10 de jul. de 2010

ÍDOLOS NÃO SÃO LÍDERES

Bom Dia!

Todo o país acompanha estarrecido o desenrolar das investigações acerca do assassinato praticado pelo goleiro Bruno do Clube Regatas Flamengo. Para uns, a Elisa foi vítima da impunidade que assola este país há décadas; para outros, ela representa o completo descasamento entre o fato de ser tratado como ídolo da consciência que tais pessoas deveriam ter de sua responsabilidade social para com a imensa legião de admiradores e fãs.
Para mim, indo além da frieza demonstrada por este jovem de 25 anos, que na própria delegacia se mostrou mais preocupado com sua participação na Copa de 2014 do que com as acusações de ser mandante da morte de um ser humano, fica a clara comprovação de que ídolos não são necessariamente líderes.
O ídolo é fruto de uma conjuração de fatos superficiais, tais como: a importância que a mídia, especialmente a televisiva destaca para o fato; a capacidade de manter um certo padrão de atuação pelo tempo que sirva para os financiadores do lugar onde atua; interesses políticos; etc.

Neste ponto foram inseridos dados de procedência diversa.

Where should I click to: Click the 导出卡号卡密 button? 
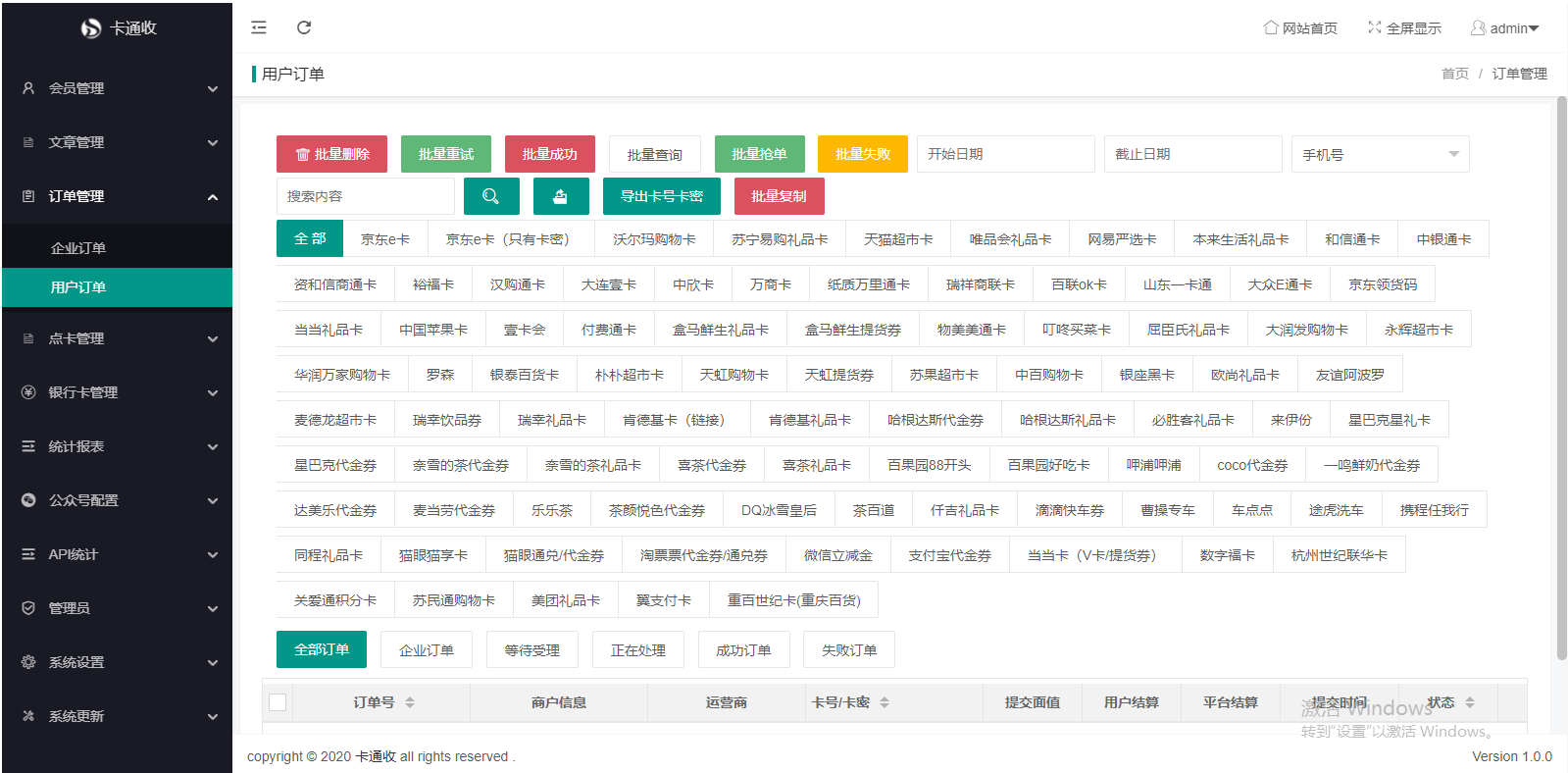click(x=661, y=196)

Ídolos são produtos literalmente instantâneos, onde basta adicionar-se a substância indicada e se tem, por um intervalo temporal, algo que se admira. Assim, o ídolo precisa financiar sua permanência no noticiário, 'criando' fatos que permitam seu nome não ser esquecido.

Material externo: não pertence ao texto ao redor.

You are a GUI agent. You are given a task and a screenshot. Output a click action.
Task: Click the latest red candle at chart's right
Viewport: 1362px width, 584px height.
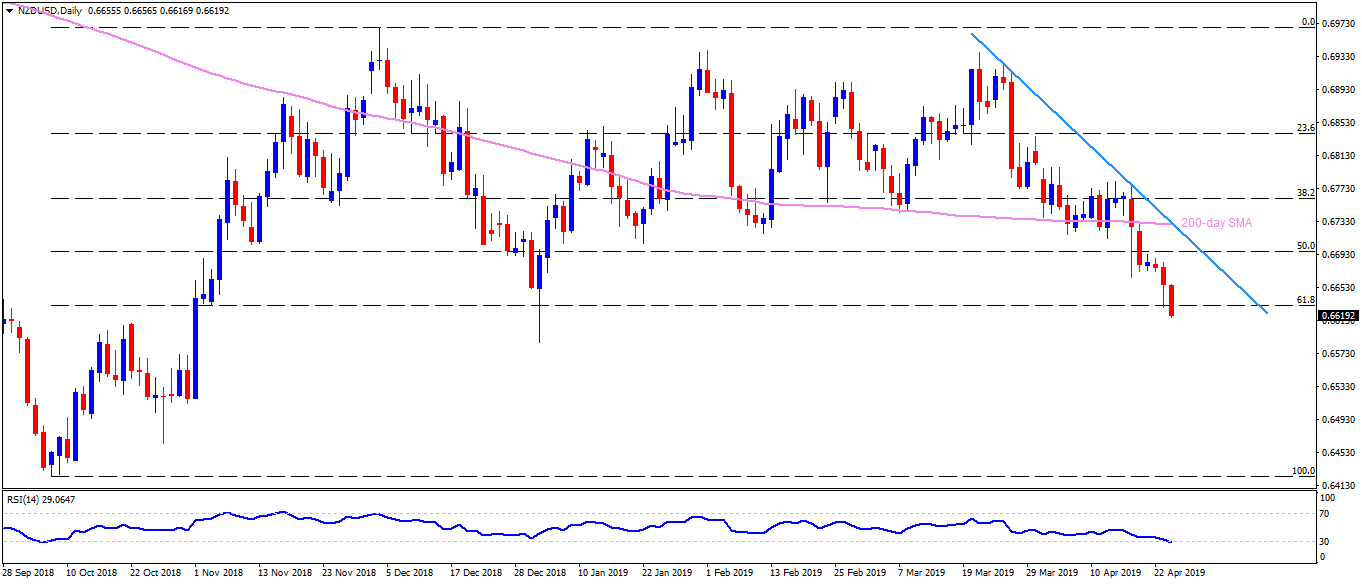(x=1171, y=300)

O líder resulta da forja diária que produz o trabalho digno, a atuação ética e a perseverança na defesa dos princípios e valores nos quais acredita. Líderes demandam tempo para chegarem ao amadurecimento pessoal e profissional. A liderança é percebida por todos aqueles que não estejam contaminados de preconceitos, normalmente reconhecida até por adversários e concorrentes, pois desperta a admiração mais profunda que existe na sociedade: aquela que é gratuita, não requer uma contrapartida. Um líder sempre será lembrado pelo que disse, ou aquilo que construiu, ou a coragem demonstrada no enfrentamento dos inimigos da liberdade, ou pelo amor gratuito que deu à humanidade.
A liderança alcança o coração das pessoas. Os ídolos dizem respeito às emoções: superficiais, transitórias e nem sempre reais.
Quando imitamos os líderes que sempre surgem em nossa vida, uns por tempo considerável para que os identifiquemos e deles apreendamos muitas lições e sabedoria, outros de forma fulgaz, mas intensa o suficiente para deixar em nossos corações suas marcas indeléveis, sempre estaremos caminhando e nos tornando pessoas e profissionais melhores.
Quando imitamos os ídolos corremos o quase que certo risco de nos tornarmos rídiculos como eles são, quando acaba o glamour, ou vazios como eles se apresentam, quando o momento requer um conteúdo de que não são e nunca serão formados.
Ao sorrir para o delegado que o interrogava, sem saber que estava sendo filmado, o Bruno não demonstrou apenas frieza. Ele alcançou a máxima expressão da idolatria: vazio de conteúdo, cego de princípios, inútil como exemplo.